## Activity
Your job is to return every line of the listing holding the string "tools".

** Opening Supplied data block **

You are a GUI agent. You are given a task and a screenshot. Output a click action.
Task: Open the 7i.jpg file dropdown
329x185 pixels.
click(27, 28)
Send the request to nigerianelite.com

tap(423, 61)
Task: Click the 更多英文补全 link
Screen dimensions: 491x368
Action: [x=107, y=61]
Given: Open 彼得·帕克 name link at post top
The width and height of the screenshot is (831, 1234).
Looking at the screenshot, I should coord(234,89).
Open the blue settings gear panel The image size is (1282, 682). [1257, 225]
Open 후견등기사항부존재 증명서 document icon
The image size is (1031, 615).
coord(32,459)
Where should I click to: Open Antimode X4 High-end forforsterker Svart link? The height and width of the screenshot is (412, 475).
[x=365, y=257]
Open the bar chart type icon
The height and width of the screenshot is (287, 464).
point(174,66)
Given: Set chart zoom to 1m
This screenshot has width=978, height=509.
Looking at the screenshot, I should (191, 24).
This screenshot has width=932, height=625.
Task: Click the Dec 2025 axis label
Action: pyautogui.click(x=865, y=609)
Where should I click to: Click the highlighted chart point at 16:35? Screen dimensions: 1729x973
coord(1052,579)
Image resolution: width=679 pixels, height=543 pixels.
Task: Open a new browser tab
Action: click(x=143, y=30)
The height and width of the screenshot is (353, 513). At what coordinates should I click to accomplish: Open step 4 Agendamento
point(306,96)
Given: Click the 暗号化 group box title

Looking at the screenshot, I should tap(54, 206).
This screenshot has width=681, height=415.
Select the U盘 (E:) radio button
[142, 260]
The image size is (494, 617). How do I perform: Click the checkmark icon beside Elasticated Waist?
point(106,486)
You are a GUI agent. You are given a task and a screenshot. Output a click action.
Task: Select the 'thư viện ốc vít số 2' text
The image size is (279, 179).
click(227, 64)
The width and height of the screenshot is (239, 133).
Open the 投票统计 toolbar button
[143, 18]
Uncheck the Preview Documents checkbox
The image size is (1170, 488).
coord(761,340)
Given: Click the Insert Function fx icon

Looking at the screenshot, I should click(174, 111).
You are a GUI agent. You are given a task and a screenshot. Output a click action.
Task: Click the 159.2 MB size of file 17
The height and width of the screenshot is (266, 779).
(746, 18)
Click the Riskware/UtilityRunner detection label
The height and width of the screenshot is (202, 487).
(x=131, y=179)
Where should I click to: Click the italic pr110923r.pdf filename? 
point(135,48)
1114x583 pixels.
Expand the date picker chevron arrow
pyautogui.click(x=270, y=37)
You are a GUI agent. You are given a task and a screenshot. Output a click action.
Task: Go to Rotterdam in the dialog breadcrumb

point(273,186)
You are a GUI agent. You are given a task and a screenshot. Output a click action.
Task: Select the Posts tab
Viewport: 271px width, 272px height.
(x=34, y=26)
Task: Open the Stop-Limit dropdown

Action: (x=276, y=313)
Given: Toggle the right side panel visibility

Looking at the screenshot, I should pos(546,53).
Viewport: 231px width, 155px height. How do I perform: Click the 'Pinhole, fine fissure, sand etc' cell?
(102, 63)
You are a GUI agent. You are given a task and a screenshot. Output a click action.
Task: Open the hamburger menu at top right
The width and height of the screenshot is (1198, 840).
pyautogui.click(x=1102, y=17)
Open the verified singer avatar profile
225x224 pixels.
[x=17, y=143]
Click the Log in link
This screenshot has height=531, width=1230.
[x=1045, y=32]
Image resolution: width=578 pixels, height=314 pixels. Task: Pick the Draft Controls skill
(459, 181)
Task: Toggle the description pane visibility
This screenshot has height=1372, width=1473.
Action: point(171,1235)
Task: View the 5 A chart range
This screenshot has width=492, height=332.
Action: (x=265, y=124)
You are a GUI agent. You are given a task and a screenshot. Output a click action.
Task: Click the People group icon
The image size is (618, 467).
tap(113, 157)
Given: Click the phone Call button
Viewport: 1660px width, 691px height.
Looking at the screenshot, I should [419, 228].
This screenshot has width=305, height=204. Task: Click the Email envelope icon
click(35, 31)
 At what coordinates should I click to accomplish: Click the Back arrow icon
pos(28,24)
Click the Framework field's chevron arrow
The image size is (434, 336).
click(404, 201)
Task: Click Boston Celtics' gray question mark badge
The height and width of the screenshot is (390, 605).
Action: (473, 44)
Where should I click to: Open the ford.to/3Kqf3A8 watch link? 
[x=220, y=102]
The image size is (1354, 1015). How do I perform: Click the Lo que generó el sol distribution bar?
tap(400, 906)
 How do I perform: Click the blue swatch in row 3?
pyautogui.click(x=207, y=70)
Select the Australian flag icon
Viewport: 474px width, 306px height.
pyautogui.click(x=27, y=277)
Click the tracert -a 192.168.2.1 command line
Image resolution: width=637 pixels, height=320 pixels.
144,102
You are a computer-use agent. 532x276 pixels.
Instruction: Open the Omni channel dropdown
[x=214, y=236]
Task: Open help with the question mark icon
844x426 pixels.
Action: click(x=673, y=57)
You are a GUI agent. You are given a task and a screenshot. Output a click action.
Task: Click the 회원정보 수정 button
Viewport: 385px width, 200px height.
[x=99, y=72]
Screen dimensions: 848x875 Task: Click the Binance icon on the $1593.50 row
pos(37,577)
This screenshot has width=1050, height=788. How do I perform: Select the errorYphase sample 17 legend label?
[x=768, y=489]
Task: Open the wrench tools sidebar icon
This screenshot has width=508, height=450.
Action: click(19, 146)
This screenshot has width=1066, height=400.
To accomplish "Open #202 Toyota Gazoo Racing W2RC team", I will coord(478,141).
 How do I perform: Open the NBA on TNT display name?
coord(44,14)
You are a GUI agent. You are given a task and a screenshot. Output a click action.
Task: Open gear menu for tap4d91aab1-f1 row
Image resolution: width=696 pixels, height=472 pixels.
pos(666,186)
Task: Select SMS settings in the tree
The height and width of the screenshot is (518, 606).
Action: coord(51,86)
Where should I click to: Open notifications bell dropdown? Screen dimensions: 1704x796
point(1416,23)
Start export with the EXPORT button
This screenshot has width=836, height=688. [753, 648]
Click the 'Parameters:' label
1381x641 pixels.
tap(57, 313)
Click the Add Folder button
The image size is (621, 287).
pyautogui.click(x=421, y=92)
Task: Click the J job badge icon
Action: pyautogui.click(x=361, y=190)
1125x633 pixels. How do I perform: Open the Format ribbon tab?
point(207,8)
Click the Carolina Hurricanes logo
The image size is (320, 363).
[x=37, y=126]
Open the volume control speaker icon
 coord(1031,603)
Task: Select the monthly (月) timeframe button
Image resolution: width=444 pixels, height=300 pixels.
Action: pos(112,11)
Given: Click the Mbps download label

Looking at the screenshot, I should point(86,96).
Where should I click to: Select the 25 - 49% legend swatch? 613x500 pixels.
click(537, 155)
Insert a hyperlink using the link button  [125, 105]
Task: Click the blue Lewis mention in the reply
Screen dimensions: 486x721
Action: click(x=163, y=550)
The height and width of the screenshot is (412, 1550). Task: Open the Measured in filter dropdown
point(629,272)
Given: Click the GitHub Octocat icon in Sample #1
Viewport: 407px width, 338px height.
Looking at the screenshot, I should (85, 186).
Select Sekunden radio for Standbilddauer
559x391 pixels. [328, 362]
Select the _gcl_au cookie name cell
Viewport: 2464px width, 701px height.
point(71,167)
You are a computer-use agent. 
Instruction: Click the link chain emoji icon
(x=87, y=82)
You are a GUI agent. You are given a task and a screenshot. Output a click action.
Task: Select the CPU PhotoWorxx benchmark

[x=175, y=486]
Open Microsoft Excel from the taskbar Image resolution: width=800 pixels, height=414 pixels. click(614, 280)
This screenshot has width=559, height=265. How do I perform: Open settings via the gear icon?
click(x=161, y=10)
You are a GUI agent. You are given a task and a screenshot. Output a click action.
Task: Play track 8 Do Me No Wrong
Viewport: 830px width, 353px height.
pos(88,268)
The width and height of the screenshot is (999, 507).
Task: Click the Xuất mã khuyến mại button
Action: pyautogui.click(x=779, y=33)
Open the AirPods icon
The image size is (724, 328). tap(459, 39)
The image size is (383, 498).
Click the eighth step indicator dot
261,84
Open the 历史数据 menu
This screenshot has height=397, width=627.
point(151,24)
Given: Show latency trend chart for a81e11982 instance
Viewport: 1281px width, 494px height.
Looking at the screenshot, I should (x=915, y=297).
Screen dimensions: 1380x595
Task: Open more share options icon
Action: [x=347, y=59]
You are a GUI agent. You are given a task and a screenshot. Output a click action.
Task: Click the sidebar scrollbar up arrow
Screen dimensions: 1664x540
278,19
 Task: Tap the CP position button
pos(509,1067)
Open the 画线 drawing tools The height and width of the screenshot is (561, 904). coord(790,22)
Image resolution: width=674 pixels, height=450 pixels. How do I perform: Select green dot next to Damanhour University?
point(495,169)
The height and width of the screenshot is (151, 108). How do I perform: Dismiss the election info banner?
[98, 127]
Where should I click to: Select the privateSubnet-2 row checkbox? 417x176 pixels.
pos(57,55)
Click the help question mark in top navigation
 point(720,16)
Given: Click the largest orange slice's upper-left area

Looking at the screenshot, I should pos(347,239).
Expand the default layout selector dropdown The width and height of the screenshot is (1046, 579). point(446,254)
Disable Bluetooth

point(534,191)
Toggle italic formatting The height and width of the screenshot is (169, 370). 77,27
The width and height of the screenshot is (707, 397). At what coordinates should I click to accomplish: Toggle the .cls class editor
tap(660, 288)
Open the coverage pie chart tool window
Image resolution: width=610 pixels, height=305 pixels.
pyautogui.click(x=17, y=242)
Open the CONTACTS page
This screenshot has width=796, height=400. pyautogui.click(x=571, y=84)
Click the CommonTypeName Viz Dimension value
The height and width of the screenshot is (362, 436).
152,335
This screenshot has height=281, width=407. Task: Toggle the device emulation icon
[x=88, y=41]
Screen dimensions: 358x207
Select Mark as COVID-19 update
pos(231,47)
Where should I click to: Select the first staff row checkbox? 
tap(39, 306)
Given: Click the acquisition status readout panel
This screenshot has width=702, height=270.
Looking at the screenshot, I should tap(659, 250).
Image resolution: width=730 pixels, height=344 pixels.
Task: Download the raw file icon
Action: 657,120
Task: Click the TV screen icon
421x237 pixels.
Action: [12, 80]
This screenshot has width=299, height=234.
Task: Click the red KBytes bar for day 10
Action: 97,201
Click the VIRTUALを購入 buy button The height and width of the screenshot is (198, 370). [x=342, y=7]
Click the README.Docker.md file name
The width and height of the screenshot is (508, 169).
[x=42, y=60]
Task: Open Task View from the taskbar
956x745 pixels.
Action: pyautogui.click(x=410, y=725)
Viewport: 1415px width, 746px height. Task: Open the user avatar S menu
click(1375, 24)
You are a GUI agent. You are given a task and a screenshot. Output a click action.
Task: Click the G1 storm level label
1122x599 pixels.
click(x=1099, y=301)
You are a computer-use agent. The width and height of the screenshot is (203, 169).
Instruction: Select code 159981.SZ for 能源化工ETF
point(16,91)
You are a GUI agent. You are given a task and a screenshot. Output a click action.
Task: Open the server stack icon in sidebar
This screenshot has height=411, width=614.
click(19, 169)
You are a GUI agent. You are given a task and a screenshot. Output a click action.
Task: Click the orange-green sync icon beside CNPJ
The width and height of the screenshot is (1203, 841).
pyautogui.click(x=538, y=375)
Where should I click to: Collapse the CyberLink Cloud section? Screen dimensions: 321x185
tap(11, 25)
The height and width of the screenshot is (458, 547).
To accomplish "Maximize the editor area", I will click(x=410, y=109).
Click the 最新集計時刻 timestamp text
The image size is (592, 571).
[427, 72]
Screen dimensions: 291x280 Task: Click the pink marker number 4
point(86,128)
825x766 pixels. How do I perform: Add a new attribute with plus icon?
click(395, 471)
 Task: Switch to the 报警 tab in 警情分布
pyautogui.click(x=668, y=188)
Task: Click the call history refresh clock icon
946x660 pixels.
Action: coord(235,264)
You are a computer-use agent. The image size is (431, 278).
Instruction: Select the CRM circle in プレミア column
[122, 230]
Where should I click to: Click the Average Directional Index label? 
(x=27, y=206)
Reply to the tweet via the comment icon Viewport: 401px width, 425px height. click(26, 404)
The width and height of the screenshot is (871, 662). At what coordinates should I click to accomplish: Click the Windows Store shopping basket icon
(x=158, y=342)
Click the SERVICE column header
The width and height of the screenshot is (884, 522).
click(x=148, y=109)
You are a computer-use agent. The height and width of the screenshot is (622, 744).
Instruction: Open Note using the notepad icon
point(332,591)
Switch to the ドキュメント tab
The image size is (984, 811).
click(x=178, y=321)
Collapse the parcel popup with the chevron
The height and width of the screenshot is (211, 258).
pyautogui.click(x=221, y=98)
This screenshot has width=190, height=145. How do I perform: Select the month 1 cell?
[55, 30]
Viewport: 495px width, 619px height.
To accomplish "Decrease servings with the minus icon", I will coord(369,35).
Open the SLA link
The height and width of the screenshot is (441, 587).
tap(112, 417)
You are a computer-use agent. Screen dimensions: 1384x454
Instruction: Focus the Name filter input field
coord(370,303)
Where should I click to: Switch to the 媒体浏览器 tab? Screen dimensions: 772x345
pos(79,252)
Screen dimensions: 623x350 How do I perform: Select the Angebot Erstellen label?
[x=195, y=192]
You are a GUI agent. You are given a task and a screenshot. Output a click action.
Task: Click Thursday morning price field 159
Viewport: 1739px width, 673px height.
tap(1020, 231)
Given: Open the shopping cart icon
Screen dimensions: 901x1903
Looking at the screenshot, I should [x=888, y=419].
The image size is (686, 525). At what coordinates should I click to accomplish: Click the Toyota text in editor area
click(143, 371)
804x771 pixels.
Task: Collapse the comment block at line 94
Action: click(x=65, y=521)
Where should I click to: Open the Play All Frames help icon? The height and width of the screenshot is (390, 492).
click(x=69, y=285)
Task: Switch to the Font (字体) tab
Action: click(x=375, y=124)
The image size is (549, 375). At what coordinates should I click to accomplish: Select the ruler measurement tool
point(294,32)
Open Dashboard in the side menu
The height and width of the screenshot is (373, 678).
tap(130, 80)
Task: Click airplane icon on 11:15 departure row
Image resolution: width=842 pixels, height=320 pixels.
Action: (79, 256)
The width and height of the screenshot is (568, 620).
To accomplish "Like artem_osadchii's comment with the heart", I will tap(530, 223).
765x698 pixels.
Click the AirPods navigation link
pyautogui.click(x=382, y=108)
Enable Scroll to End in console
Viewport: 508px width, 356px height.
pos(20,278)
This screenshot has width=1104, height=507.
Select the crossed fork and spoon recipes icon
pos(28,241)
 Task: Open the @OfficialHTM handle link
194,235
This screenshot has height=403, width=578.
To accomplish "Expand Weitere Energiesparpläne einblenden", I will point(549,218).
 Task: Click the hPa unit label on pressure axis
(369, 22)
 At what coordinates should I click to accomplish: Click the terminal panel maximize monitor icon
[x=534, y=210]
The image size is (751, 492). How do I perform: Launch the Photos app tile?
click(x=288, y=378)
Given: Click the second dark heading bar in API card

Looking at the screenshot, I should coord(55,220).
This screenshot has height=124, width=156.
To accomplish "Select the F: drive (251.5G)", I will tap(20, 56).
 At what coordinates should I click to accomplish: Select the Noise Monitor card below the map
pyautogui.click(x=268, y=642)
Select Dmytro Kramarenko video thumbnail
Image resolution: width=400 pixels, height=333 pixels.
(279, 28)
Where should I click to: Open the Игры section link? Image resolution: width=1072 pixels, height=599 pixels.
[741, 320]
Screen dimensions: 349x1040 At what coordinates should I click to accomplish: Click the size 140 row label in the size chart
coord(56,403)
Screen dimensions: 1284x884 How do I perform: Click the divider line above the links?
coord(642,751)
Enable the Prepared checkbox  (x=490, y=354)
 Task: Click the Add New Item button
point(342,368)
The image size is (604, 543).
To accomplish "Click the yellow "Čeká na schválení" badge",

** Closing Supplied data block **

## Finished task
Task: Open the wrench tools sidebar icon
Open the 画线 drawing tools The height and width of the screenshot is (561, 904). coord(790,22)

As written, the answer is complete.